=== Begin Enclosure ===

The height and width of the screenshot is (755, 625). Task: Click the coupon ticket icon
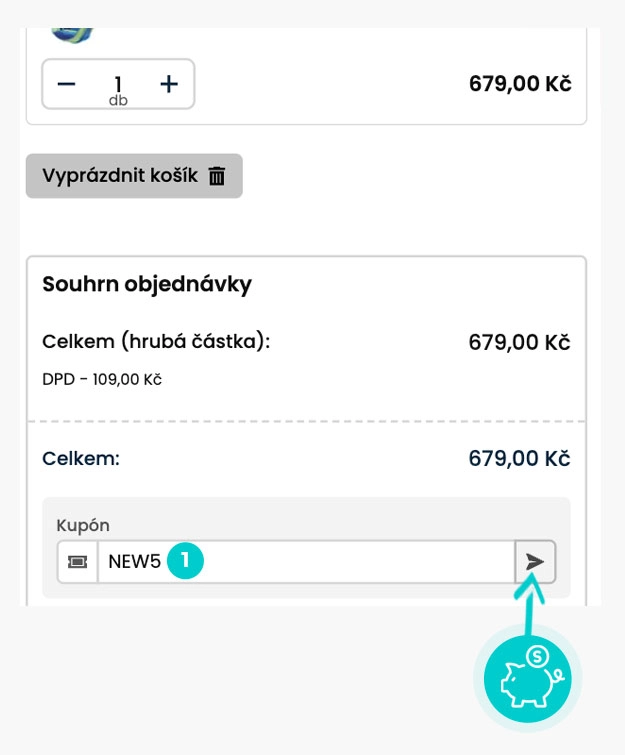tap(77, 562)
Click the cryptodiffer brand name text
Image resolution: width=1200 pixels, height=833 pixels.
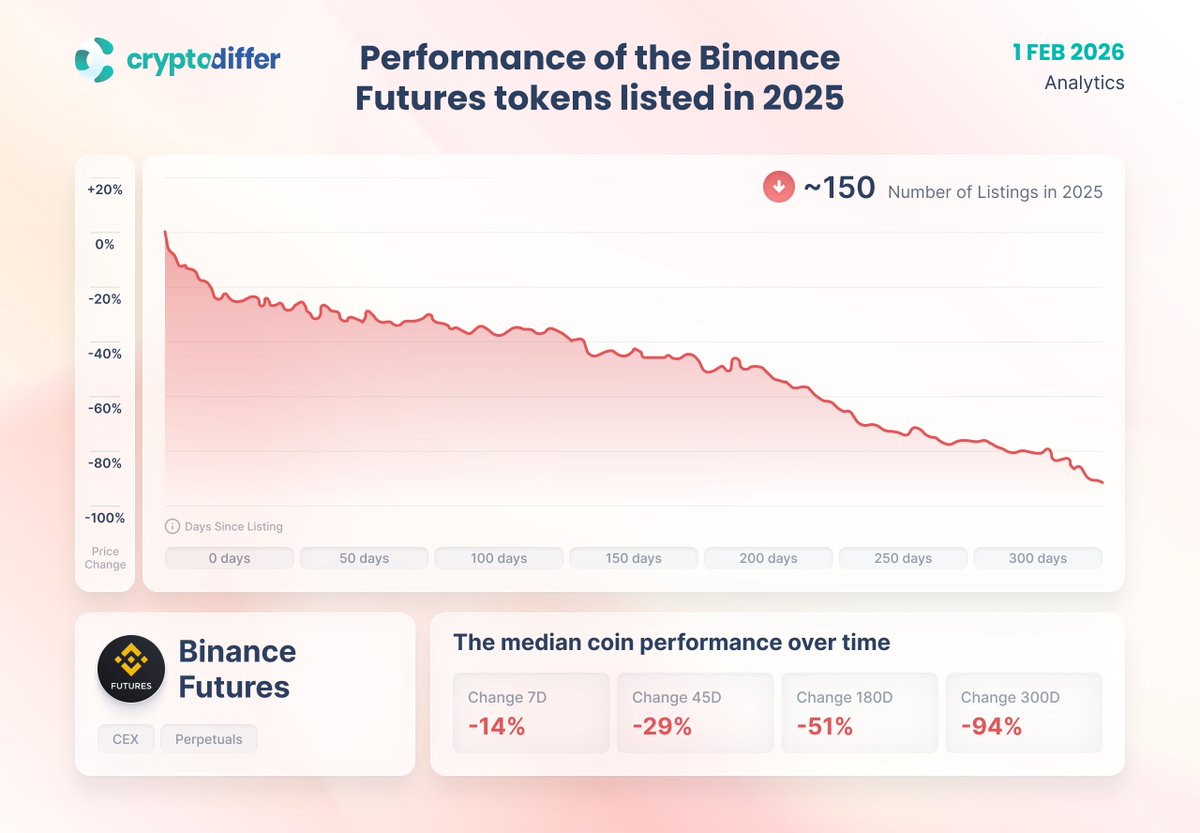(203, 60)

=== End Enclosure ===

> _Your instructions_
Each line from the one that contains "Image resolution: width=1200" through the end of the records should be restated exactly; include both end lines and leave any pictures out.

> _Exercise solution_
Image resolution: width=1200 pixels, height=833 pixels.
(203, 60)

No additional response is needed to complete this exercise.